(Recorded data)
□ □ □

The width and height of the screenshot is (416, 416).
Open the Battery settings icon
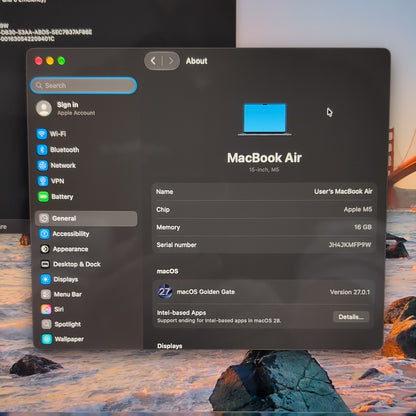[x=43, y=197]
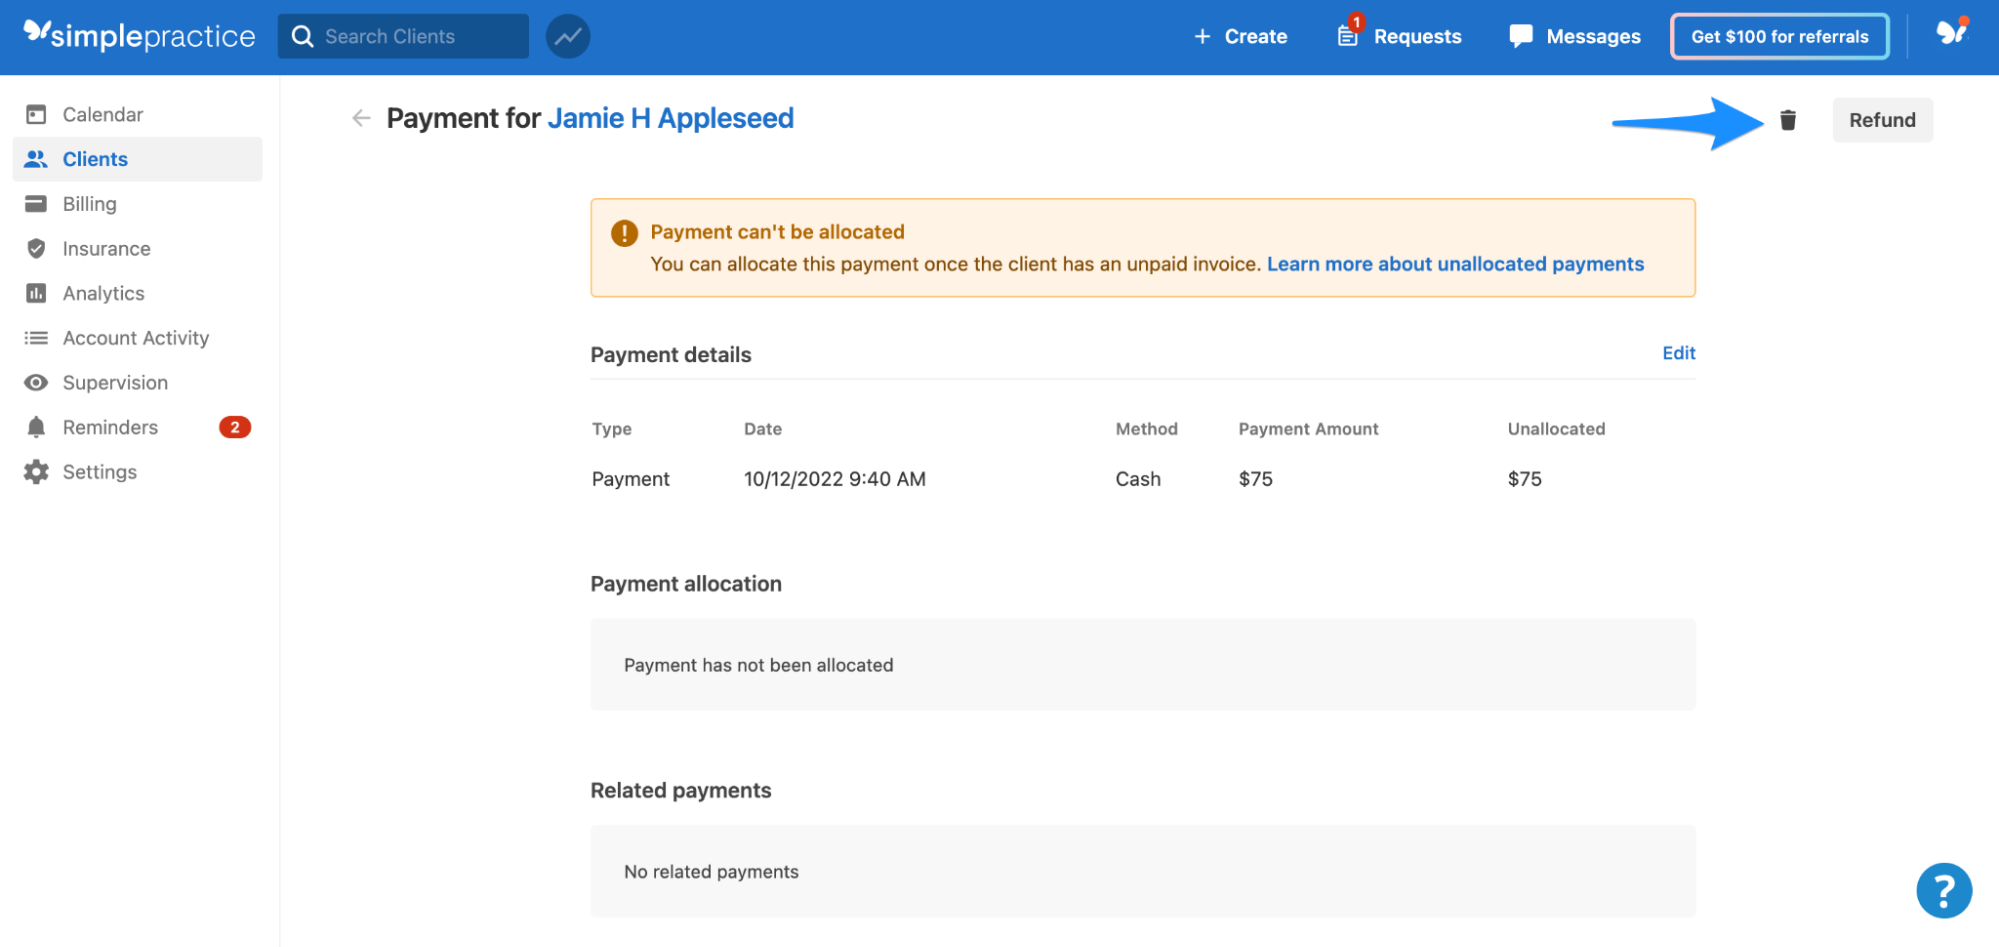Delete the payment using the trash icon
This screenshot has width=1999, height=947.
click(x=1788, y=120)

□ □ □

## What is needed:
Retype the material above line for line without any changes, omitting the pictures.

## Answer to this problem:
The width and height of the screenshot is (416, 416).
Open the Battery settings icon
[x=43, y=197]
Delete the payment using the trash icon
This screenshot has width=1999, height=947.
click(x=1788, y=120)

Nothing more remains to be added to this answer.